Inoltre, l'insofferenza già manifestata nei confronti delle pacifiche occupazioni studentesche mostrano che questa classe, adeguatamente imboccata e coccolata dagli "opinion makers" organici al potere, è già più che disposta a scusare e giustificare (se non addirittura ad invocare) una feroce repressione poliziesca nei confronti delle proteste con cui le persone ancora umane cercheranno di opporsi a questo crimine monumentale.
Questo orrendo finale segnerà la perdita definitiva della credibilità morale dell'occidente (il cosiddetto "soft power") e sarà quindi l'inizio di un'era in cui i rapporti tra potenze vengono regolati direttamente sui campi di battaglia globali: una guerra permanente tra noi occidentali e il resto del mondo, che verrà combattuta e persa (non fatevi illusioni, cari benpensanti) anche da noi e dai nostri figli.
L'unico punto debole del piano è che per realizzarsi ha bisogno del costante supporto occidentale.
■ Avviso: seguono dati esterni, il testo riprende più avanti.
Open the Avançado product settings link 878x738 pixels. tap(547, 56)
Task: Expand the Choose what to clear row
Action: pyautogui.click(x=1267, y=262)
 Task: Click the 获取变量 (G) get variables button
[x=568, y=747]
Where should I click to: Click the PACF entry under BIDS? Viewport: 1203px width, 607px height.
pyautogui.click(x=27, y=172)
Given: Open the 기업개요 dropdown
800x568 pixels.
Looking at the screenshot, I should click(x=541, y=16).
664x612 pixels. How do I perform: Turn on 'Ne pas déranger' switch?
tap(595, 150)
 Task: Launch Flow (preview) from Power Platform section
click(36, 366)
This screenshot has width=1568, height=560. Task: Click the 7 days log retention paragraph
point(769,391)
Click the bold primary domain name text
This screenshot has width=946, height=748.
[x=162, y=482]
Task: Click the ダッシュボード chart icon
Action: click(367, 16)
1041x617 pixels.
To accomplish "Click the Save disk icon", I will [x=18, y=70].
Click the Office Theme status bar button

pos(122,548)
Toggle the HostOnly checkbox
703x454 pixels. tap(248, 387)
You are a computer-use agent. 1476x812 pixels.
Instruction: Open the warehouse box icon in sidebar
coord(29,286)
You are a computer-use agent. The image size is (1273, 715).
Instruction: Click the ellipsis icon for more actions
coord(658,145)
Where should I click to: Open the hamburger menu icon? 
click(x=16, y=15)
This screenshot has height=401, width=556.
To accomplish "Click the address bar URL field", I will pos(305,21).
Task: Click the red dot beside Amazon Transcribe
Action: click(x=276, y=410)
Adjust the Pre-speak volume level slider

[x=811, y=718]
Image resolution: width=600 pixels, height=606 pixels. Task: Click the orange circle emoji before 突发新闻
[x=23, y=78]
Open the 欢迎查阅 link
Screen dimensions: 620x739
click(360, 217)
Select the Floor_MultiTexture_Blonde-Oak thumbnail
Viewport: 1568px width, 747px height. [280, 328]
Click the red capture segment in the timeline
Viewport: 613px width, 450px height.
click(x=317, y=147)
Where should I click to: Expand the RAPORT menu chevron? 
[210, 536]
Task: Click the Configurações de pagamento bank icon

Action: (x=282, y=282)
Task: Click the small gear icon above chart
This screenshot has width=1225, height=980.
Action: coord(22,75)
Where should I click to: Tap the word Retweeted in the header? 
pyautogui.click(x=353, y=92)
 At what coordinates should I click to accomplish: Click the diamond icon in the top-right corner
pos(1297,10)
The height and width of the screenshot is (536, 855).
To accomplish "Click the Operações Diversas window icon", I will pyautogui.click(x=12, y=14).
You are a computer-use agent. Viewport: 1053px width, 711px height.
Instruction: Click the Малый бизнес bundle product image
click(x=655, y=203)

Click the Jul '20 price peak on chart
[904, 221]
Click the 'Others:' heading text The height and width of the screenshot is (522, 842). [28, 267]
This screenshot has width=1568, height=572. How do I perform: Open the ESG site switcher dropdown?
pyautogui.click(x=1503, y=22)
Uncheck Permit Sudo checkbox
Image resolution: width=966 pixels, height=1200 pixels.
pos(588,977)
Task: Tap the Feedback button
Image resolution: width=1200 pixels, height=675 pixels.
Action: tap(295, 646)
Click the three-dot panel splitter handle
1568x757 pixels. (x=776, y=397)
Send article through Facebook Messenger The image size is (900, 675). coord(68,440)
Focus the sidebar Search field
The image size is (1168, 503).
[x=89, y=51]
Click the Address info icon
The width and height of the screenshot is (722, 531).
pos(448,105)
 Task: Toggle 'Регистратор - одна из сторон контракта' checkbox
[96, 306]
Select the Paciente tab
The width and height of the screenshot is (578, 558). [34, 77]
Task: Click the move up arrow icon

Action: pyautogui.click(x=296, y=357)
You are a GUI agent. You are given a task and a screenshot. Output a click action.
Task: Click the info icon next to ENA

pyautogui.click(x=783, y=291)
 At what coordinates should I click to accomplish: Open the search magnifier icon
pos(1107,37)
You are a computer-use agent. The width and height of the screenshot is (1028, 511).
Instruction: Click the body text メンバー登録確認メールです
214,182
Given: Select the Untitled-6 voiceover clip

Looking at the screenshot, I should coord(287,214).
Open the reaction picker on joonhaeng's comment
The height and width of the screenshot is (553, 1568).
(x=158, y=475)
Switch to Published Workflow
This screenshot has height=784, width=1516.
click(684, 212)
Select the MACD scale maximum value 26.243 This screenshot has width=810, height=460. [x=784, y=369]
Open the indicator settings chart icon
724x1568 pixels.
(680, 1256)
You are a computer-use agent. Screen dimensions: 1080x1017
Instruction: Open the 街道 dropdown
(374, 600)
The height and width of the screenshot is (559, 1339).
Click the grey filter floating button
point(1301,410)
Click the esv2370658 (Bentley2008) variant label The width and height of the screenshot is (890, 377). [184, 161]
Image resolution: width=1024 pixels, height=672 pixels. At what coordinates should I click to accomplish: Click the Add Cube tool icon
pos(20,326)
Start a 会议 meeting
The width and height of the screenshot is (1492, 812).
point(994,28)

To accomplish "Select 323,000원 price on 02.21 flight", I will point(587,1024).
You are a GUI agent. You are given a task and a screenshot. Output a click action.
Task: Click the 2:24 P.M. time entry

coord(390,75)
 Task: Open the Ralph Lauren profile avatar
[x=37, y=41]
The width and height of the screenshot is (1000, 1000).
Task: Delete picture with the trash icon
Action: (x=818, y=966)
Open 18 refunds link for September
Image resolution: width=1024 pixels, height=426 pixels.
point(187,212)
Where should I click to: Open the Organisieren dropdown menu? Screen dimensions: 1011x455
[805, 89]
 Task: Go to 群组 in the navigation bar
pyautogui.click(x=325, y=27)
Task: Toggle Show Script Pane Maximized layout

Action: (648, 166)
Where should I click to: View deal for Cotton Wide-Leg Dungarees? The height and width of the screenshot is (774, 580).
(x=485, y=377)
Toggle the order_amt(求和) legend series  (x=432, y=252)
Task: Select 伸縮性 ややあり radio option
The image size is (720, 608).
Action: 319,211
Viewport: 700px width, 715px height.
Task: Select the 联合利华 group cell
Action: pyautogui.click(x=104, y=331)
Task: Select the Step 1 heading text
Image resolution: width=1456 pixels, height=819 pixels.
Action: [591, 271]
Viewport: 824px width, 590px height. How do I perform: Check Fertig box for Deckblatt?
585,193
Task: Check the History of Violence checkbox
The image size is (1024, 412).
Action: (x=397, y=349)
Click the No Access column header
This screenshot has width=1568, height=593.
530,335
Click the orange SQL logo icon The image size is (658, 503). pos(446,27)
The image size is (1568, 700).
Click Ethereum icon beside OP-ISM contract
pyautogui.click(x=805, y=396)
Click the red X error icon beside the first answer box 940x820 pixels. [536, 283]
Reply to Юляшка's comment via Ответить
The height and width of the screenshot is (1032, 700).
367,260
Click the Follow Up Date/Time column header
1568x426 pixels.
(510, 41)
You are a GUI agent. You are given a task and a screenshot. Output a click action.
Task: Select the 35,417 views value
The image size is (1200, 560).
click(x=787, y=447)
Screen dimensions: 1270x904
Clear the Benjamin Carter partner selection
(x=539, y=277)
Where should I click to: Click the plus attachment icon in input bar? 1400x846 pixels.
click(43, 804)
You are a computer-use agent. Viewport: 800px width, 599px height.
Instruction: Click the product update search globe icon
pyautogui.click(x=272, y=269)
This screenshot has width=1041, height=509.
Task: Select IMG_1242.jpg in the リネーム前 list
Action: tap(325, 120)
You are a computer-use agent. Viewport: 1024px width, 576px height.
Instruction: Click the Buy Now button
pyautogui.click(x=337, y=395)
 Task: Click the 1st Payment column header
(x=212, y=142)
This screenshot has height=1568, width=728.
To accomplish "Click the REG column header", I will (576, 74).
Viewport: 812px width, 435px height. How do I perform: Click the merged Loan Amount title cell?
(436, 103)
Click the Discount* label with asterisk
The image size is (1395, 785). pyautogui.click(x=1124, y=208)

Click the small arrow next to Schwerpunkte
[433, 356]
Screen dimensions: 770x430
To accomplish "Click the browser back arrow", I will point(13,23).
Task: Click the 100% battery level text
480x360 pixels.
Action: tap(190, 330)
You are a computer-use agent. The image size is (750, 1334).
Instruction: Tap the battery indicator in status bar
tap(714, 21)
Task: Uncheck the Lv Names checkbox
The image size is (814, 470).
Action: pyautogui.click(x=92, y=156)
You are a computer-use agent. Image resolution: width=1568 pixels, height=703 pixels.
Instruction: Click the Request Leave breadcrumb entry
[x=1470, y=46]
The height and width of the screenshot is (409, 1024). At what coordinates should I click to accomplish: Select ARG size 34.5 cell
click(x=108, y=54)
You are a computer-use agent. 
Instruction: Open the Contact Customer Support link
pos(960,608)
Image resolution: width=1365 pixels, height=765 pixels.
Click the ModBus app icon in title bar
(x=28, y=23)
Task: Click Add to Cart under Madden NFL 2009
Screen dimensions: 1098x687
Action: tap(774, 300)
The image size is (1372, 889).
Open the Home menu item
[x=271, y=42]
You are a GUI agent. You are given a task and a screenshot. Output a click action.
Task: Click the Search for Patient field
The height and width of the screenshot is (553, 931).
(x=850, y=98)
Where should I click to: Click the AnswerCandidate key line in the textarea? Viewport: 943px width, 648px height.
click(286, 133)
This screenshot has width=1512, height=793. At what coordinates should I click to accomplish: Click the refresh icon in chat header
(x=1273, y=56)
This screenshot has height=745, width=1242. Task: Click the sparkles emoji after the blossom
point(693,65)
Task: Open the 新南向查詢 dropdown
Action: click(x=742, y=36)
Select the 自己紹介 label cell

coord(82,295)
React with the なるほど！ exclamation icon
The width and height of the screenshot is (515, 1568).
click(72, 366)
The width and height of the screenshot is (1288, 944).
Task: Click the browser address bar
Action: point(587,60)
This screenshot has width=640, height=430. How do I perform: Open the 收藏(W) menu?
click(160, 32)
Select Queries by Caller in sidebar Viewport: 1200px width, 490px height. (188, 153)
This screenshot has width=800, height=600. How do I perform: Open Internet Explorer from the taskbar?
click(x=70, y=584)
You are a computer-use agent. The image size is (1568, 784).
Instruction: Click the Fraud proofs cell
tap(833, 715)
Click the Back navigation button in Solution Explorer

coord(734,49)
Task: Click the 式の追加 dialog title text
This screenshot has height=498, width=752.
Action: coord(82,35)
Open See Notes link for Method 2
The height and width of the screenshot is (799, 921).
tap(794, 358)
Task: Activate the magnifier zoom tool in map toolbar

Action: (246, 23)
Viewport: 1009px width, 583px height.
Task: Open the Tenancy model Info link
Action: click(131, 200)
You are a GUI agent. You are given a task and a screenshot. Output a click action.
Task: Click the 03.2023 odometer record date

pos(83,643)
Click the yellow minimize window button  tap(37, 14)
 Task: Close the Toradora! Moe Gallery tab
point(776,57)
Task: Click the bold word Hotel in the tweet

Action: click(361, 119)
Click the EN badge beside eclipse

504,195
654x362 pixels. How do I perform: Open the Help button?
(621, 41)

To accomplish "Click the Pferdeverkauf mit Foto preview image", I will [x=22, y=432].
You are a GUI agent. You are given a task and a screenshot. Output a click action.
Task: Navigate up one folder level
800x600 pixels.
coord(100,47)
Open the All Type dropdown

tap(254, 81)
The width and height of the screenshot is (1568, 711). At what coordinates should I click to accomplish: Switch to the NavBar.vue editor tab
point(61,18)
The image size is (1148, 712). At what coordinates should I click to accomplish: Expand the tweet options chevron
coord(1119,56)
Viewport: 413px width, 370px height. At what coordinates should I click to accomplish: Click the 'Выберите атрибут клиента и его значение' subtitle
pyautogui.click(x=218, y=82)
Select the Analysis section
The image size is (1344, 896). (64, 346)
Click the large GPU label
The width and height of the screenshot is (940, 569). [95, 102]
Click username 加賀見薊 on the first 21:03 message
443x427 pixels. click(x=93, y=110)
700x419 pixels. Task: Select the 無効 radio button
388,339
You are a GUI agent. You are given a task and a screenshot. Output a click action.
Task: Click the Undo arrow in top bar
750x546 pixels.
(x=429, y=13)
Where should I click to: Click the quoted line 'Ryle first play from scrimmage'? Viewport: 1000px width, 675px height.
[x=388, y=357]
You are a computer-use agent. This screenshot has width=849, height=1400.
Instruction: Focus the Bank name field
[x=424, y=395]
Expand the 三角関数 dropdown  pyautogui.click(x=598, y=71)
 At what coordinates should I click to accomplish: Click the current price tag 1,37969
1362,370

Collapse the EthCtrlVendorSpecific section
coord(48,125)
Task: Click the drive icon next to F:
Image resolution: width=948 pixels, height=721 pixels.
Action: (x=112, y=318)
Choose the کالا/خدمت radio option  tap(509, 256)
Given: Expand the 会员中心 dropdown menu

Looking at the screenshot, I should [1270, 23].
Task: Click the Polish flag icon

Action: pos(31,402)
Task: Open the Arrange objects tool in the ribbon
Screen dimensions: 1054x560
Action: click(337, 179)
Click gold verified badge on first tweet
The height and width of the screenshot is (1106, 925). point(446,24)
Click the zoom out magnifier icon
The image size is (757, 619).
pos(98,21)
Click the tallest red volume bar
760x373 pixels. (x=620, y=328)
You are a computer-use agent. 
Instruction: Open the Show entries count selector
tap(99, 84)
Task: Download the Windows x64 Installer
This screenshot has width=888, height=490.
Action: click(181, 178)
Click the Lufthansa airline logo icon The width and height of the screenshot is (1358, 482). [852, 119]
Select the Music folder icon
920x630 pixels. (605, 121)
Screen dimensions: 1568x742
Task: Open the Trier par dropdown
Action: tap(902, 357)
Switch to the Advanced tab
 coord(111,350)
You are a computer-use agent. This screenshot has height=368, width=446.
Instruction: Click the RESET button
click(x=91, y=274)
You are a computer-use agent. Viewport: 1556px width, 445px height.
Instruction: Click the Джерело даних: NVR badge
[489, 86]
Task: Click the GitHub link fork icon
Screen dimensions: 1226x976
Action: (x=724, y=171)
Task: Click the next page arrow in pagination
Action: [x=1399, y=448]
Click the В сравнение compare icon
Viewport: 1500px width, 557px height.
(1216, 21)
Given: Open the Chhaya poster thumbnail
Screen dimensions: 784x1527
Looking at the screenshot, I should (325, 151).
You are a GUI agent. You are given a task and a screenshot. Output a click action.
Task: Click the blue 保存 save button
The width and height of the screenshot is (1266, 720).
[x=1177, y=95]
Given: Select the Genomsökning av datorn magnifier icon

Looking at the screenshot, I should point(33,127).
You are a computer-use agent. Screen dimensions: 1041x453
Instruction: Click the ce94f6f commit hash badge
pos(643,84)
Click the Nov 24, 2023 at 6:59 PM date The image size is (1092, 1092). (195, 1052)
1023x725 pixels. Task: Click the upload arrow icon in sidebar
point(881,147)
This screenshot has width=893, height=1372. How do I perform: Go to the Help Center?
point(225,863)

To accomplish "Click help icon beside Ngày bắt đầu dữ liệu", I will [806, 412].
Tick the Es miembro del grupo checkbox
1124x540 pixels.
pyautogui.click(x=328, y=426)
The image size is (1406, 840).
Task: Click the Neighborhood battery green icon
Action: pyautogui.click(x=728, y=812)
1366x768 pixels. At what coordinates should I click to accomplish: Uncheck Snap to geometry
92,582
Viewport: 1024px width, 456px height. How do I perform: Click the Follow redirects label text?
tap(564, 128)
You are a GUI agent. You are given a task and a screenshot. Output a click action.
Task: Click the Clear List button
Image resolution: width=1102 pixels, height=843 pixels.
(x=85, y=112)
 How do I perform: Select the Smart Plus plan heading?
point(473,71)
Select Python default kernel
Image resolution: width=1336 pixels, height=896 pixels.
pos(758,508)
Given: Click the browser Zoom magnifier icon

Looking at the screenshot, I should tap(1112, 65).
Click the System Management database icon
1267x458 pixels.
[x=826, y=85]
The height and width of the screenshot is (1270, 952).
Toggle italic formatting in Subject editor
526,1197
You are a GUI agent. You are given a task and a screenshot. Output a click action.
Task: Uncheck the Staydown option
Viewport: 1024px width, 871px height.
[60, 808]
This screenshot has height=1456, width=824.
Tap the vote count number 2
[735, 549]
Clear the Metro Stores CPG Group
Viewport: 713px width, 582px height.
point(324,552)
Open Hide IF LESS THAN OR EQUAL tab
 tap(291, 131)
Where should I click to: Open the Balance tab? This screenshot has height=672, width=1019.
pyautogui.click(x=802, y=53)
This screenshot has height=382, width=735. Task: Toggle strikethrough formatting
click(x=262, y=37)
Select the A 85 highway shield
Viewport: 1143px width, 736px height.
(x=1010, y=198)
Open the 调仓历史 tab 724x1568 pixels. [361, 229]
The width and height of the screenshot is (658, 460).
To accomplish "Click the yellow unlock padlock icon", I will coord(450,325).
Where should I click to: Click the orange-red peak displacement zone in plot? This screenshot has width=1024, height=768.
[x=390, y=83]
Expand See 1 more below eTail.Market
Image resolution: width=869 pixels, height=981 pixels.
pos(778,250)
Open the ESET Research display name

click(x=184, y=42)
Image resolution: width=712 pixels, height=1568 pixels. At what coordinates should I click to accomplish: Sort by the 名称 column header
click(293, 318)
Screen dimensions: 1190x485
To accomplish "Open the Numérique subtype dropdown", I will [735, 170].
Israele non è la Russia e senza il sostegno dei suoi alleati non ha alcuna speranza di portare avanti il suo piano da solo.
Quindi, l'unica (improbabile, ma non impossibile) via di uscita è una mobilitazione dal basso mirata a denunciare e smascherare l'assordante silenzio sul massacro dei palestinesi da parte dei partiti istituzionali che si autodefiniscono appartenenti all'area di sinistra.
L'obiettivo è di costringerli ad impiegare le loro strutture partitiche in una coerente campagna di denuncia costante dei crimini israeliani, diffondendo informazione e creando consapevolezza su ciò che sta facendo Israele e su dove ci porterà se non interromperemo a suon di sanzioni ogni supporto alle sue politiche genocidarie.
In questo modo i benpensanti che volessero insistere nel tenere la testa sotto la sabbia perderebbero ciò su cui contano per puntellare il loro ipocrita ego, ovvero l'appartenenza conformista al gruppo dei bravi cittadini sapienti, civili, democratici e antifascisti di cui hanno bisogno per distinguersi aristocraticamente dalla massa di destra.
Fondamentale tassello di una simile mobilitazione è ovviamente la partecipazione degli iscritti e soprattutto dei militanti dei partiti in oggetto, che essendo all'interno possono svolgere un ruolo molto importante. Finora, a parte rari (troppo rari) casi, sono stati fondamentalmente silenti, quando non apertamente complici (basti pensare alle posizioni di "Sinistra per Israele").
Tocca quindi a noi insistere con coloro che conosciamo affinché si sveglino dal loro torpore e comincino finalmente ad agire, consapevoli che il tempo scorre inesorabile e ogni giorno che passa, oltre a causare un numero intollerabile di vittime innocenti, ci avvicina sempre più a un destino irreparabile.